▸ **Texto de estudio**:
Y si a Sócrates no le dolían prendas reconocerlo, a uno como yo adscrito por edad al moderno oráculo de Google –con sede en la Mountain View de Santa Clara, en California, lejos de Apolo–, tampoco puede avergonzarle reconocer que no sabe casi nada de lengua... por muchos años que lleve el plumilla juntando letras.

Del Parnaso a la Mountain View, pasando por el santuario de Toshogu, en las montañas de Nikko, al norte de Tokio. Sobre los establos sagrados de ese templo luce la escultura de madera de los tres monos sabios (o místicos) que tapan sus ojos, sus oídos y sus bocas, probable herencia del Código de Conducta de Confucio e imagen luego universalizada, que importaron los nipones. O lo que es lo mismo, del confucianismo chino al sintoísmo japonés en sólo un plisplás.

Pero, como nunca nadie acertó a adivinar lo que su autor, Hidari Jingoro, quería expresar con esa peculiar obra, me van a permitir el lujo de interpretarla como juzgue oportuno para lo que hoy nos toca.

Reconocer la ignorancia o las carencias propias, algo siempre plausible, no puede ser óbice para pasar una mínima criba crítica (ver, escuchar, hablar) a lo que nos llega de otros. En especial en nuestra sociedad, claro, a lo que difunden casi sin límite geográfico esas nuevas ágoras que son los medios de comunicación, tomados en su sentido más amplio.

No obstante, tan sólo considerando los canales convencionales –prensa escrita, radio y televisión–, el panorama que se nos muestra es un páramo desolador.

Quizá todo empezó en los propios medios por la desaforada urgencia informativa, el fast food de los programas de entretenimiento de la tele, la acuciante presión de las cuentas de resultados, la gestión editorial en manos de comerciales, el exterminio de los correctores de los periódicos, el todo a cien periodístico. Todo vale, aunque esté mal hecho, con tal de que “venda”.

Así, a diario y de forma insistente, los medios nos bombardean con aberraciones gramaticales de Champions League que, como corolario, van calando paulatinamente en el inconsciente colectivo como la humedad en los huesos.

En la nómina de las más buscadas, sin duda, tres que producen especial daño al oído o a la vista, según toque: la falta de concordancia entre el sujeto y el verbo (“habían catorce vehículos”); el futuro de indicativo como impostor del subjuntivo (“no creemos que mañana lloverá”); y no sé si aún peor, el magnicidio de las preposiciones (“afectó tres personas”). Todo ello, por supuesto, jalonado por el dequeísmo (“creo de que”) y el queísmo (“avisar que”) galopantes; la invasión de los galicismos (“el tema a debatir”); el mal uso de expresiones latinas (“de motu propio”, “a groso modo”); así como la indigencia léxica y una completísima galería de los horrores ortográficos y de pronunciación (“dijistes”, “dijo c’abía llegado”, “areopuerto”). SIC, SIC, SIC, SIC...

▸ **Instrucciones de trabajo**:
• a. Copia del texto de estudio el fragmento comprendido entre "Así, a diario" y "en los huesos.", ambos incluidos.
• b. Según el texto de estudio, ¿quién es el autor de la escultura de los tres monos sabios?

(Datos almacenados)

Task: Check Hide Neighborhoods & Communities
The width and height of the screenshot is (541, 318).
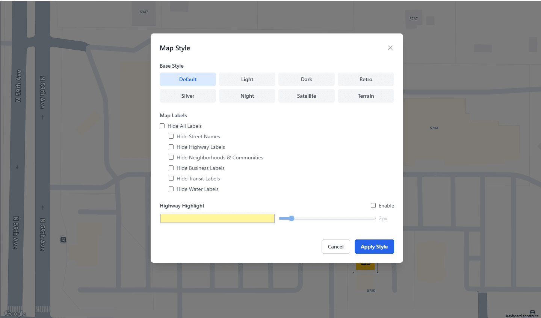Action: (171, 157)
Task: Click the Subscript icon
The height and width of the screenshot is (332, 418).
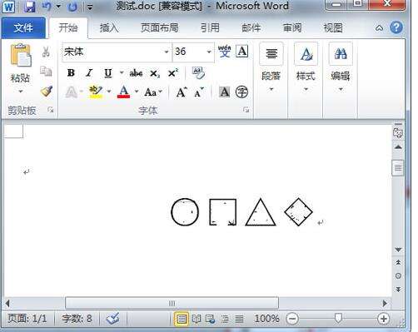Action: pos(155,73)
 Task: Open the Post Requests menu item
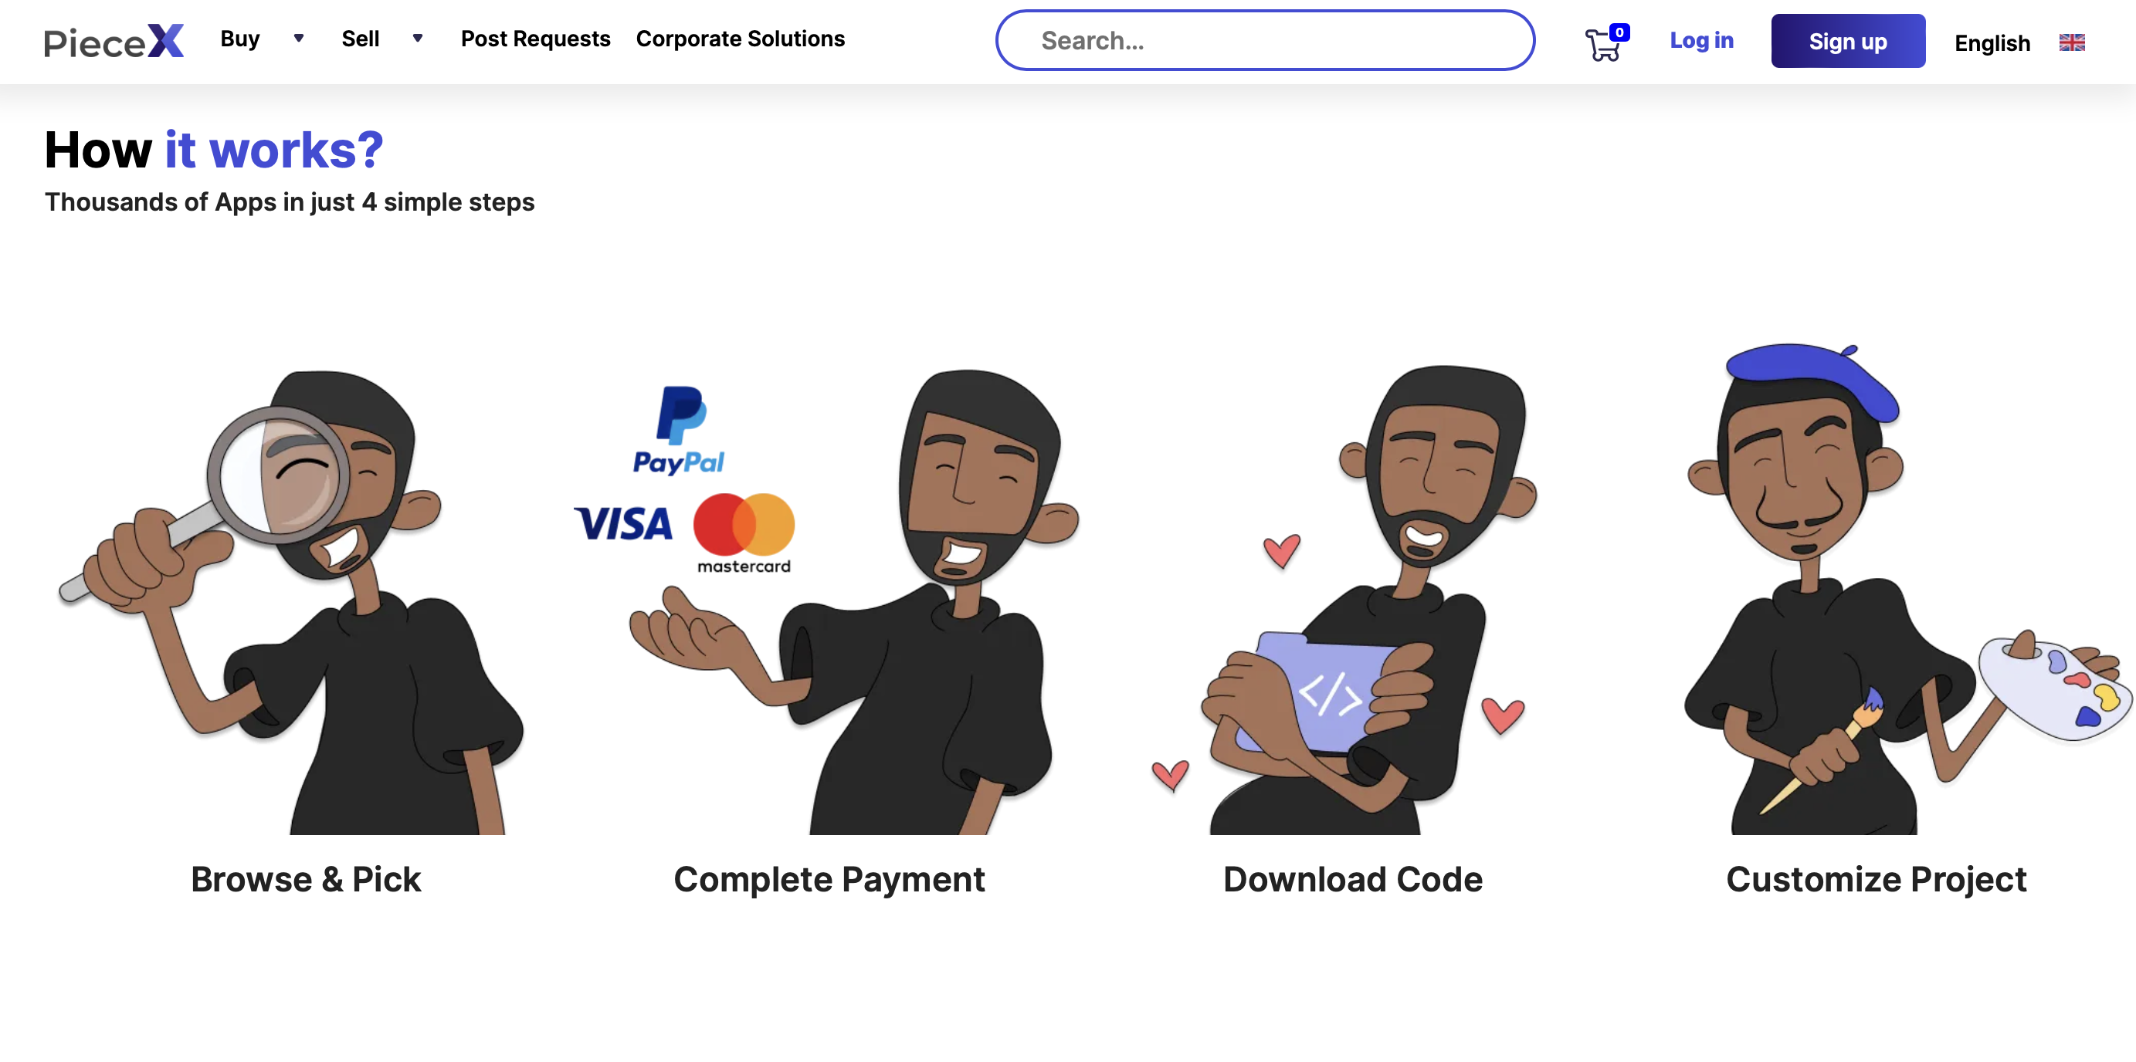535,39
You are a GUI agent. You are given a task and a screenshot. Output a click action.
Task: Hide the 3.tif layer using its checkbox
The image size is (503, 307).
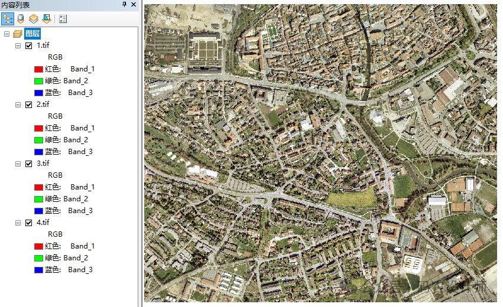29,164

▸ **Respuestas en orden**:
• a.
Así, a diario y de forma insistente, los medios nos bombardean con aberraciones gramaticales de Champions League que, como corolario, van calando paulatinamente en el inconsciente colectivo como la humedad en los huesos.

• b. Hidari Jingoro.